Hong Kong’s benchmark Hang Seng Index (HSI) continued its retreat Friday after the central bank’s ban on virtual credit cards weighed heavily on the technology, software and electronic payment sectors.
The HSI fell for the third day, giving up 216 points or 1 percent to close at 21,539 points. For the week, the index was down 1,121 points or 4.9 percent.
The Hang Seng China Enterprises Index, the main gauge for H shares, slid 0.26 percent to finish at 9,298. The Shanghai Composite Index slipped 0.73 percent to 2,004 points.

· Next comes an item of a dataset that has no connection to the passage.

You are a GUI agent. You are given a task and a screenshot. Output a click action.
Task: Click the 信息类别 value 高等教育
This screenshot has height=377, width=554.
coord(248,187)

The People’s Bank of China (PBoC) has suspended the use of virtual credit cards and barcode payments by Alipay and Tencent Holdings (00700.HK), the 21st Century Business Herald reported Friday. Tencent slumped as much as 6.8 percent before ending 4.1 percent lower. It was the second worst performing blue chip of the day. The stock has retreated 12.7 percent since reaching its peak last Friday.
The PBoC issued the prohibition amid concerns about data security and consumer protection. Meanwhile, China CITIC Bank Corp. (00998.HK, 601998.CN), which has announced plans to launch virtual credit cards with Alipay and Tencent, said it has yet to receive an order from the central bank, according to the report. The counter fell nearly 7 percent before its trading was suspended Friday.
The decision also prompted investors to cash out of the payment sector. China Innovationpay Group (08083.HK) took a freefall and ended the day 14.6 percent lower, while Econtext Asia (01390.HK) gave up nearly 8 percent. Software player Kingsoft (03888.HK) closed 5.4 percent lower.
New World Development (00017.HK) tumbled 14 percent, becoming the session’s worst-performing blue chip, after announcing plans to issue as many as 2.26 billion rights shares at HK$6.20 each, which is a 36 percent discount to its previous closing price. The issue involves one right share for every three shares.
The group also offered HK$18.6 billion (US$2.4 billion) to privatize New World China Land (00917.HK). Shareholders of the China property arm will get HK$6.80 a share, a 32 percent premium to Thursday’s closing price. New World China jumped almost 29 percent for the day.